[Study material — start]

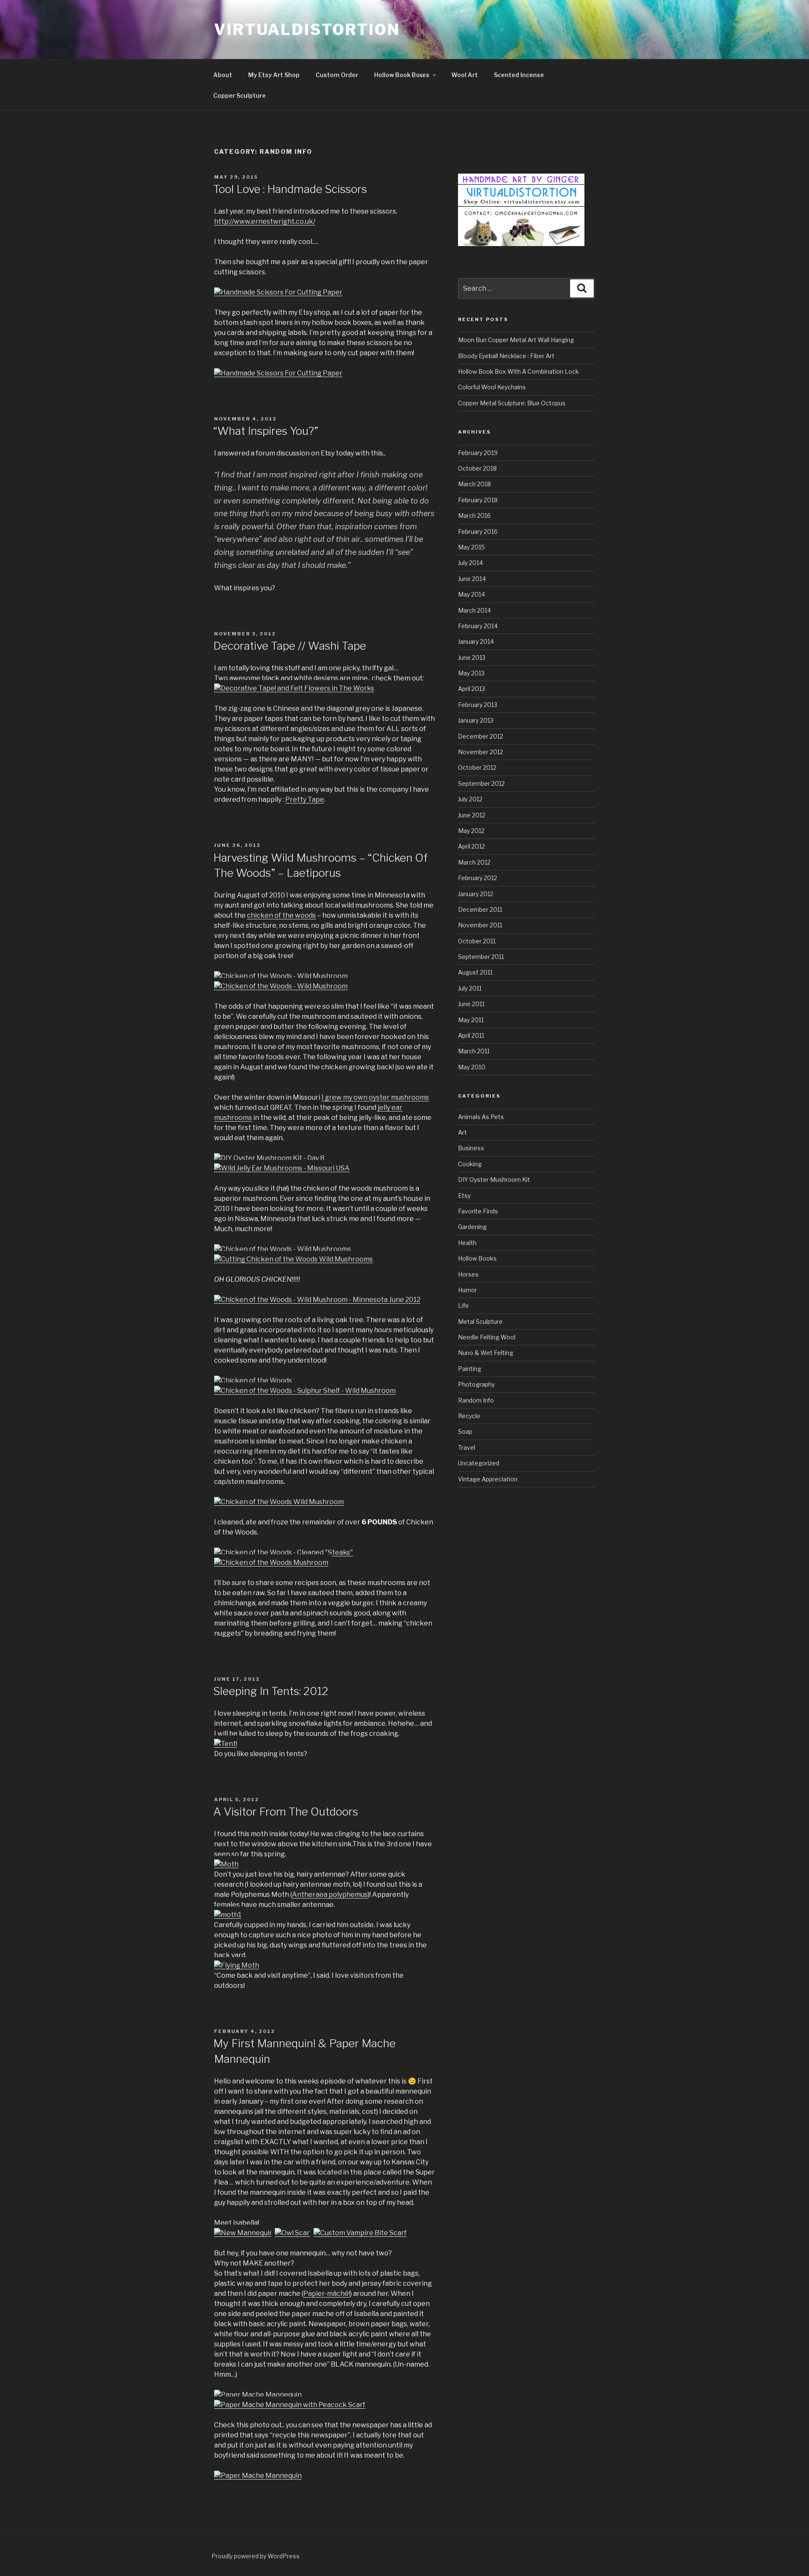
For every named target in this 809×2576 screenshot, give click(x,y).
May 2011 (471, 1019)
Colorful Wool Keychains (492, 387)
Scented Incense (519, 74)
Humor (467, 1289)
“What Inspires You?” (265, 430)
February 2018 (478, 499)
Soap (465, 1431)
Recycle (469, 1415)
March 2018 (474, 483)
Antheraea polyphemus (330, 1894)
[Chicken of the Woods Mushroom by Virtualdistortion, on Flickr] (271, 1562)
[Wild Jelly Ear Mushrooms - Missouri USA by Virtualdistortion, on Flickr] (282, 1168)
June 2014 (472, 578)
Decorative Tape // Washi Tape (289, 645)
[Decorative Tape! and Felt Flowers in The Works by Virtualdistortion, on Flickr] (294, 688)
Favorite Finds (478, 1211)
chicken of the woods (281, 915)
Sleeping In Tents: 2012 (270, 1691)
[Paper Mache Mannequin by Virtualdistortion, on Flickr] (258, 2395)
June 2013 (471, 657)
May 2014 (471, 594)
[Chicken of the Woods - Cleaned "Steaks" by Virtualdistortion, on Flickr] (283, 1552)
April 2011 (471, 1035)
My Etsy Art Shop (274, 74)
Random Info (476, 1400)
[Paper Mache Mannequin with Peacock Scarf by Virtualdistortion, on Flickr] (289, 2405)
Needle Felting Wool (486, 1337)
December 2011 (480, 909)
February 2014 (478, 625)
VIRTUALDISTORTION (307, 29)
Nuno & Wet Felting (485, 1352)
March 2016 (474, 515)
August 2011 (475, 972)
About (222, 74)
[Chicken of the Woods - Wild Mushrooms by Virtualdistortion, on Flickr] (282, 1249)
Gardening (472, 1226)
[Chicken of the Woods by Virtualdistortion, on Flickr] (253, 1380)
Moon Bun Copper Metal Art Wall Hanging (516, 339)
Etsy (464, 1195)
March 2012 (474, 862)
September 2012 (481, 783)
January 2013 (475, 720)
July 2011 (470, 988)
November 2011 (480, 925)
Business (471, 1147)
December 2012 (480, 736)
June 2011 (471, 1003)
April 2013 (471, 688)
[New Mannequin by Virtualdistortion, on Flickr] (243, 2233)
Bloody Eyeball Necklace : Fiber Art (506, 355)
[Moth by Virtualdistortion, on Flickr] (226, 1864)
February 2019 (478, 452)
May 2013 (471, 673)
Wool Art (464, 74)
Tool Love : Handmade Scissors (290, 188)
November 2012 (480, 751)
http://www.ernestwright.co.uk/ (264, 221)
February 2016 (478, 531)
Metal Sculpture (480, 1321)
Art (462, 1132)
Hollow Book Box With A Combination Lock (518, 371)
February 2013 (477, 704)
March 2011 (474, 1051)
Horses (468, 1274)
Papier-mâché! (326, 2293)
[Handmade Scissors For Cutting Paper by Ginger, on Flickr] (278, 292)
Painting (469, 1368)
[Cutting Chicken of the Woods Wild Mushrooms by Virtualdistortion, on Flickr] (293, 1259)
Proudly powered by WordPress (256, 2556)
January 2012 (475, 893)
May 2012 (471, 830)
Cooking (470, 1164)
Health (467, 1242)
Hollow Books (477, 1258)
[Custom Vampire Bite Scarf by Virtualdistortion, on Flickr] (360, 2233)
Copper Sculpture (239, 95)
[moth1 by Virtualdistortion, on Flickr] (227, 1915)
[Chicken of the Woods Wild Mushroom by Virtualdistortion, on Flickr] (279, 1502)
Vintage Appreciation (487, 1479)
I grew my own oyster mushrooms (375, 1097)
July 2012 (470, 799)
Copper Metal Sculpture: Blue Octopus (511, 403)
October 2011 (477, 941)
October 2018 (477, 468)
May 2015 (471, 547)
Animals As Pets (481, 1116)
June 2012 (471, 815)
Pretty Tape (304, 799)
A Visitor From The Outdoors (285, 1811)
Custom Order (337, 74)
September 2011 (481, 956)
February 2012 (477, 877)
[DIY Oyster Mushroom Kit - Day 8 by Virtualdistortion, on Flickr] (269, 1158)
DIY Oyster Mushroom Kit (494, 1179)
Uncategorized (478, 1463)
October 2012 (477, 767)
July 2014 (470, 562)
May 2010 (471, 1067)
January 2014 (476, 641)
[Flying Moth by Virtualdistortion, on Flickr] (236, 1965)
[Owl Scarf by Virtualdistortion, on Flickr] (293, 2233)
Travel (466, 1447)
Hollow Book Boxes (401, 74)
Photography (476, 1384)
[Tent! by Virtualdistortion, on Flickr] (225, 1744)
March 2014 (474, 610)
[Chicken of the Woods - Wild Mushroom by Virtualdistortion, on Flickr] (281, 976)
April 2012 (471, 846)
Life (463, 1305)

[Study material — finish]

[Problem]: Set down exactly and only the lines from the start of the entries above through the line containing "VIRTUALDISTORTION (307, 29)", both ends included, omitting the pictures.

[Solution for this problem]:
For every named target in this 809×2576 screenshot, give click(x,y).
May 2011 (471, 1019)
Colorful Wool Keychains (492, 387)
Scented Incense (519, 74)
Humor (467, 1289)
“What Inspires You?” (265, 430)
February 2018 (478, 499)
Soap (465, 1431)
Recycle (469, 1415)
March 2018 (474, 483)
Antheraea polyphemus (330, 1894)
[Chicken of the Woods Mushroom by Virtualdistortion, on Flickr] (271, 1562)
[Wild Jelly Ear Mushrooms - Missouri USA by Virtualdistortion, on Flickr] (282, 1168)
June 2014 (472, 578)
Decorative Tape // Washi Tape (289, 645)
[Decorative Tape! and Felt Flowers in The Works by Virtualdistortion, on Flickr] (294, 688)
Favorite Finds (478, 1211)
chicken of the woods (281, 915)
Sleeping In Tents: 2012 (270, 1691)
[Paper Mache Mannequin by Virtualdistortion, on Flickr] (258, 2395)
June 2013 (471, 657)
May 2014 (471, 594)
[Chicken of the Woods - Cleaned "Steaks" by Virtualdistortion, on Flickr] (283, 1552)
April 2011 (471, 1035)
My Etsy Art Shop (274, 74)
Random Info (476, 1400)
[Paper Mache Mannequin with Peacock Scarf by Virtualdistortion, on Flickr] (289, 2405)
Needle Felting Wool (486, 1337)
December 2011 (480, 909)
February 2014 (478, 625)
VIRTUALDISTORTION (307, 29)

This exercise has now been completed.